▶ **Aim of the exercise**: Retype the lines below, starting at the line with "You are a GUI" and ending at the line with "This screenshot has width=857, height=936.", including both of those lines.

▶ **Material for this exercise**:

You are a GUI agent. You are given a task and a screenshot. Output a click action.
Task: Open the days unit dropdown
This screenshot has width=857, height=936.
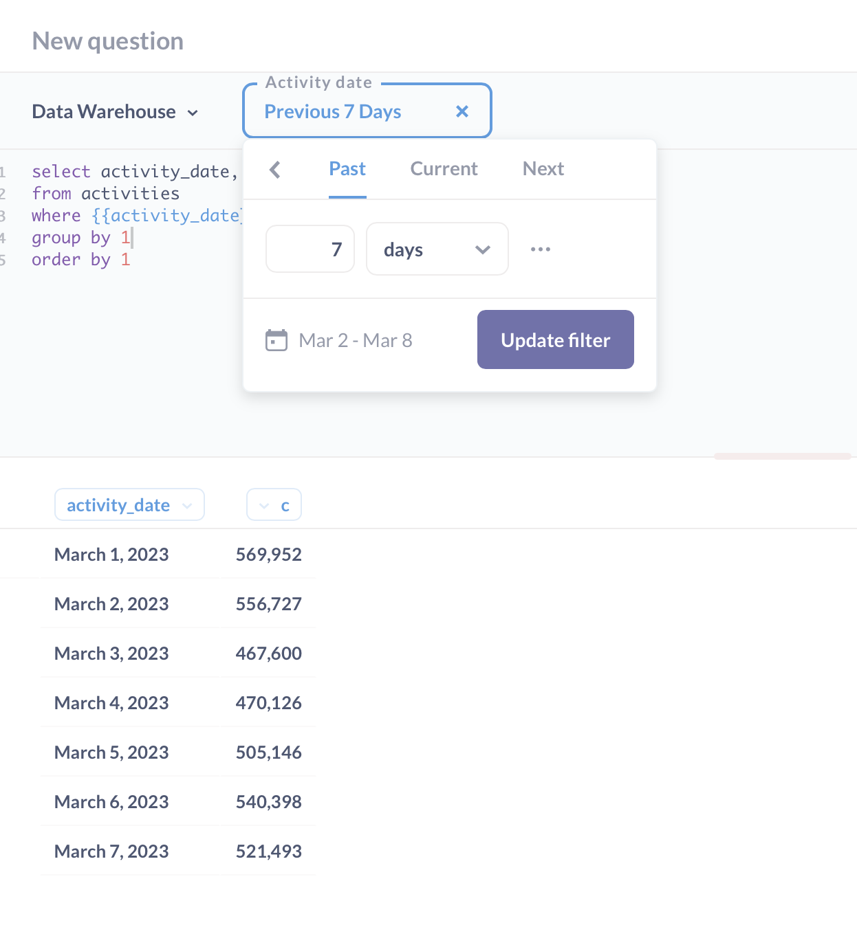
--
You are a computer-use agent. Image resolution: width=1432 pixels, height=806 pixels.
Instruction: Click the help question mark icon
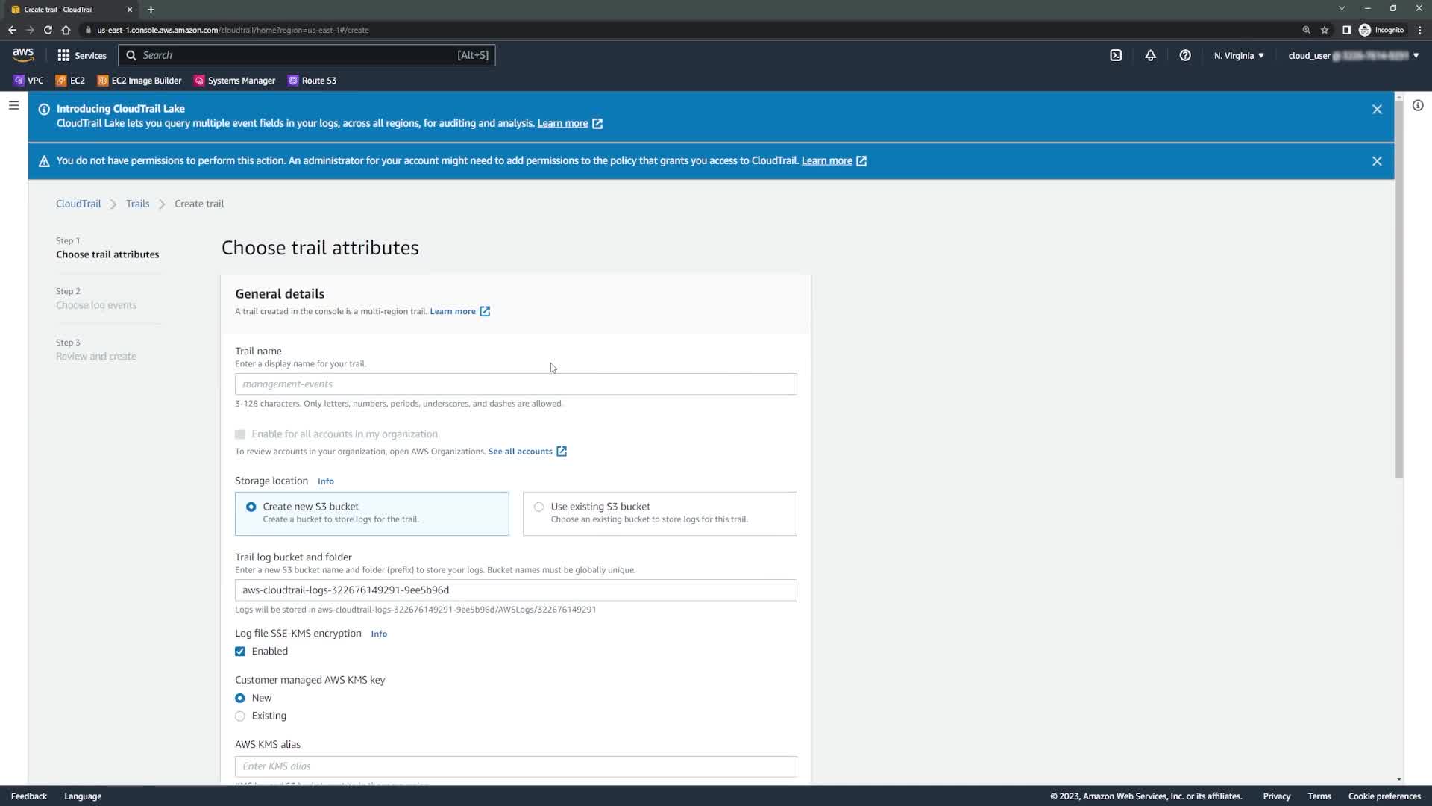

▶ **In response**:
You are a GUI agent. You are given a task and a screenshot. Output a click action.
Task: Open the days unit dropdown
This screenshot has width=857, height=936.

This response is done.